- _Lijst met opdrachten_
[a] Beantwoord de volgende vragen over het tekstfragment over belanghebbenden bij de vereffening van een nalatenschap:
(i) Wie is volgens het proefschrift van Ter Haar belanghebbende in een dergelijke procedure?
(ii) Welke rechtbank merkte op 6 november 2024 een gecertificeerde instelling als belanghebbende aan?
(iii) Welke grond staat in artikel 4:203 lid 1 sub b BW als nummer (4) genoemd?
[b] Zet het tekstfragment over de benoeming van een vereffenaar alstublieft voort na de laatste zin.
___ Tekstfragment ___
De wet omschrijft niet nader wie als belanghebbende in deze bepaling gezien moet worden. Volgens GS Erfrecht, art. 4:203 BW, aant. 3 met verwijzing naar ECLI:NL:PHR:2022:826, ligt in de rede daaronder te begrijpen eenieder die door de vereffening direct in zijn belangen wordt geraakt, voor zover die belangen door de vereffening worden beschermd. Daarnaast blijkt uit literatuur en jurisprudentie dat onder belanghebbenden eveneens worden verstaan: schuldeisers van de nalatenschap of schuldeisers van een erfgenaam.
Ter Haar stelt in zijn proefschrift dat een testamentair bewindvoerder belanghebbende is in een dergelijke procedure. Verder kan als belanghebbende worden aangemerkt de juridische moeder/ wettelijke vertegenwoordigster van een door erflater niet-erkend biologisch kind, ten aanzien waarvan een procedure loopt tot gerechtelijke vaststelling van het vaderschap (zie rechtbank Midden-Nederland 21 maart 2024, ECLI:NL:RBMNE:2024:1761). Daarnaast is in een uitspraak van de rechtbank Overijssel van 6 november 2024 (niet gepubliceerde uitspraak met nummer C/08/323096 / HA RK 24-100, zie ook notamail 2024-275) een gecertificeerde instelling, onder wiens toezicht de minderjarige staat, als belanghebbende aangemerkt. Voorts is in bepaalde gevallen wellicht verdedigbaar dat een bezorgde grootouder/oom of tante/meerderjarige broer of zus van een minderjarige als belanghebbende dient te worden aangemerkt (al dan niet in een (informele) procedure tot benoeming van een bijzondere curator die namens een minderjarige erfgenaam om benoeming van een vereffenaar verzoekt).
Vereisten aan een verzoek tot benoeming van een vereffenaar
In tegenstelling tot artikel 4:203 lid 1 sub a BW stelt de wet in artikel 4:203 lid 1 sub b BW voor een belanghebbende wel nadere eisen aan een verzoek tot benoeming van een vereffenaar. Zo dient er (1) ofwel sprake te zijn van ernstig wanbeheer of; (2) ongeschiktheid van de beheerder of; (3) niet te zijn voldaan aan een last tot zekerheidsstelling of; (4) sprake te zijn van een negatieve nalatenschap of; (5) met de verdeling te zijn gestart, vóór het einde van de vereffening. Daarnaast is niet ondenkbaar dat een nadere onderbouwing van een van deze gronden met behulp van de genoemde jurisprudentie onder I. gewenst is.
___ Aangeleverde gegevens ___
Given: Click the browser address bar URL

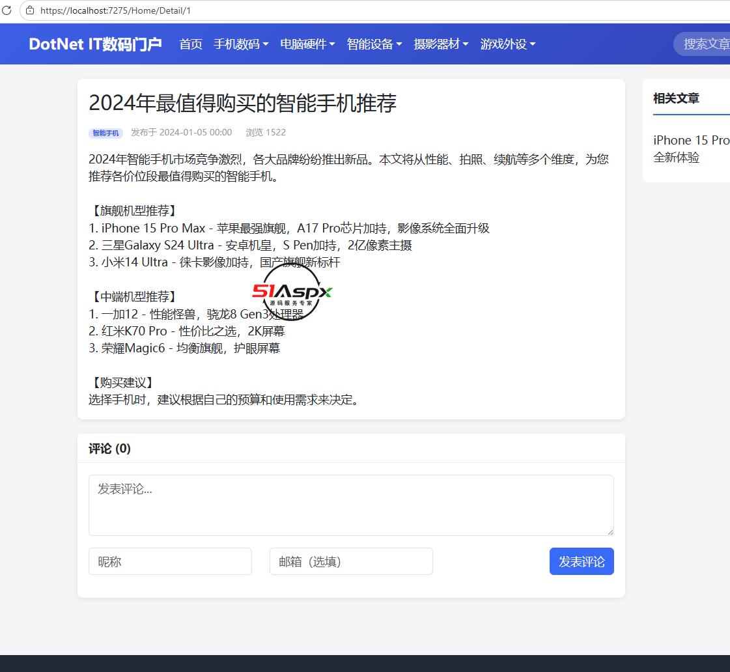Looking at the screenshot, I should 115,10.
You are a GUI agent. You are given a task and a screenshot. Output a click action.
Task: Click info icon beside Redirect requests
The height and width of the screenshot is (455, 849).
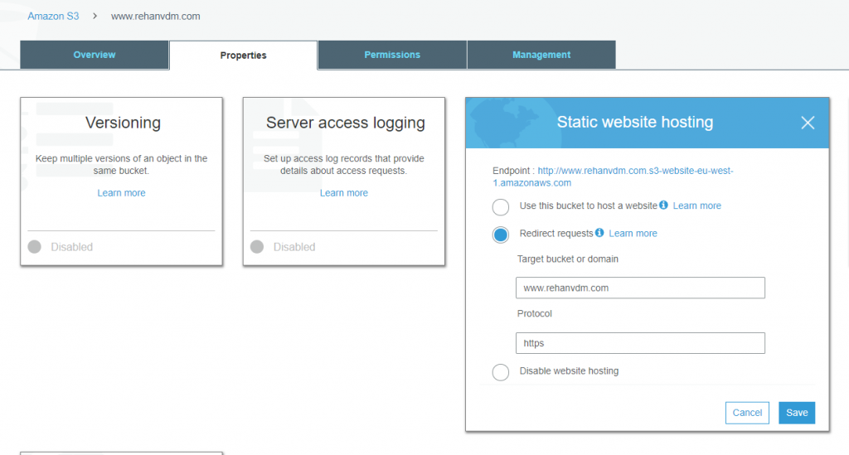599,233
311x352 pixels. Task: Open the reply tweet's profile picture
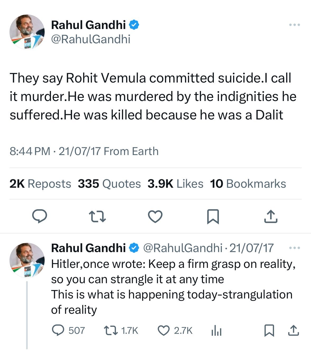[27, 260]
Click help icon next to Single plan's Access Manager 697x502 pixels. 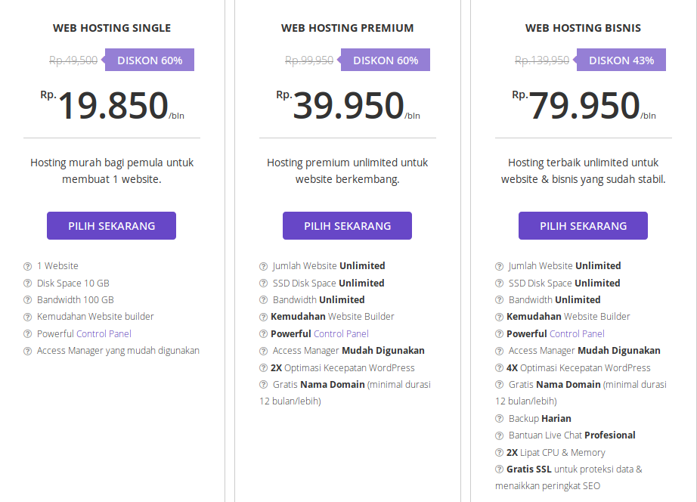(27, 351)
___
___ Aangeleverde gegevens ___
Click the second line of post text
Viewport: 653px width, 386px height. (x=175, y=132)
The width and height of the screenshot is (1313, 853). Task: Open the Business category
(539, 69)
___
___ Aangeleverde gegevens ___
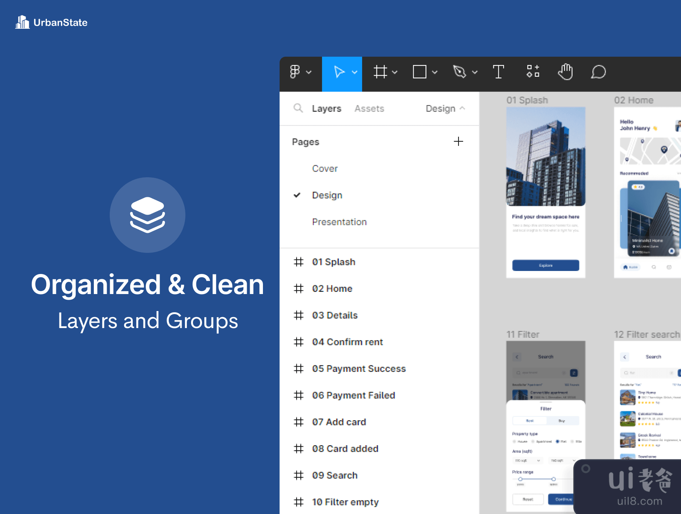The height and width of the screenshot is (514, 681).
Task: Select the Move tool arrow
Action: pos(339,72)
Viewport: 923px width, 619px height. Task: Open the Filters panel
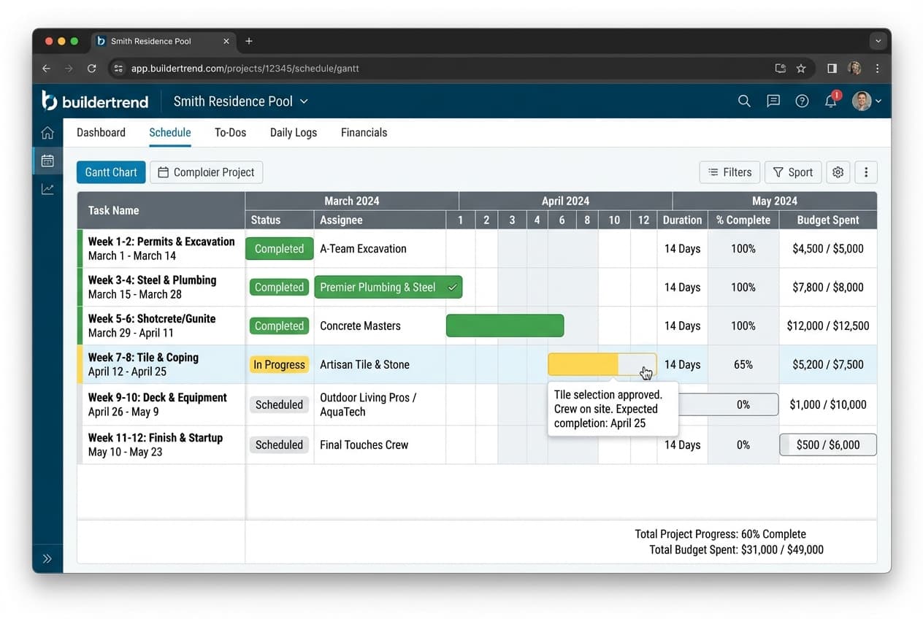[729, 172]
___
- _Antwoorden per opdracht_
[a]
(i) Een testamentair bewindvoerder.
(ii) De rechtbank Overijssel.
(iii) Er moet sprake zijn van een negatieve nalatenschap.

[b]
Concluderend over de minderjarige en de vereffening van de nalatenschap
De minderjarige vereffenaar komt niet voor in het Nederlandse erfrecht. Het is de wettelijke vertegenwoordiger (samen met eventuele overige erfgenamen) die daadwerkelijk vereffent. Het komt regelmatig voor dat het vereffenen van de nalatenschap voor de wettelijke vertegenwoordiger te hoog gegrepen is, of de wettelijke vertegenwoordiger om andere redenen de vereffening niet ter hand wil nemen. Uit de jurisprudentie blijkt dat verzoeken tot benoeming van een vereffenaar van een wettelijke vertegenwoordiger relatief eenvoudig worden toegewezen, ook al is het een discretionaire bevoegdheid van de rechter om al dan niet een vereffenaar te benoemen. Als een belanghebbende (niet zijnde de wettelijke vertegenwoordiger) om benoeming van een vereffenaar verzoekt, moet er in ieder geval sprake zijn van de inhoudelijke grondslag als vermeld in artikel 4:203 lid 1 sub b BW. De toets is dan strenger.